Magnification with imaging isn’t usually a good metric. What if you see the image on a cell phone, or what about on a large projector screen? Magnification is a much more useful term when using eyepieces. I don’t use an eyepiece as I put the camera directly into the focus tube. A more useful metric is field of view of the entire image. Using a calculator tool, my image is about 1.3 degrees by 0.9 degrees. This is about the angular size of the tip of your pinky at arms length.
Hopefully that makes sense!
Jaxon
Okay I get that. So the focal length of you scope then defines the magnification. Is that correct?
Magnification is usually a term for visual Astronomy and eyepieces. If I remember right, the focal length of Jaxon’s refractor is about 850mm? If he used his ASI294 camera, that sensor is a micro 4/3rd so that “punches in” a bit more when compared to an APS-C or Full-frame sensor.
Yes, this was with the 294 camera. The main telescope focal length and eyepiece focal length will define magnification. Simply divide the telescope’s FL by the eyepiece’s. For example, a 20mm FL eyepiece on a 1000mm FL scope yields a magnification of 50x. The larger the magnification, the larger an object looks. However, for a camera inserted into the telescope, the only things that matter really are the telescope’s focal length and the physical size of the camera’s imaging sensor. The larger the focal length, the larger objects appear on the same exact camera.
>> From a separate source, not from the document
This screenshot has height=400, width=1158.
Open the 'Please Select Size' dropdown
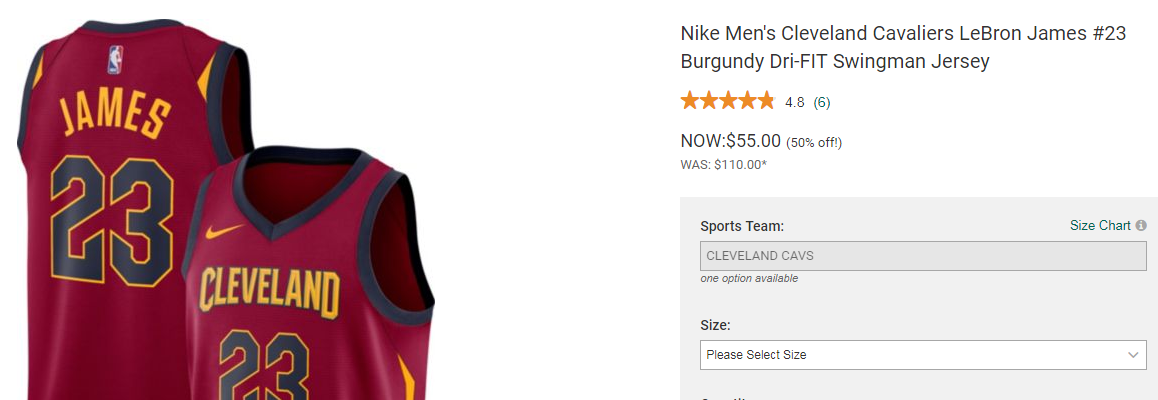(920, 355)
However, if you choose a camera with very large sensor, you will be seeing more of the imaging circle, thus, you’ll see a larger part of the sky, and thus overall the object might appear smaller. It’s kind of a weird illusion.
The big difference between what we are doing and what you are doing is that you use a camera, which takes an image that comes out of the eyepiece of the telescope. There magnification makes sense to talk about. However, we do not use an eyepiece, that’s where all of this differs.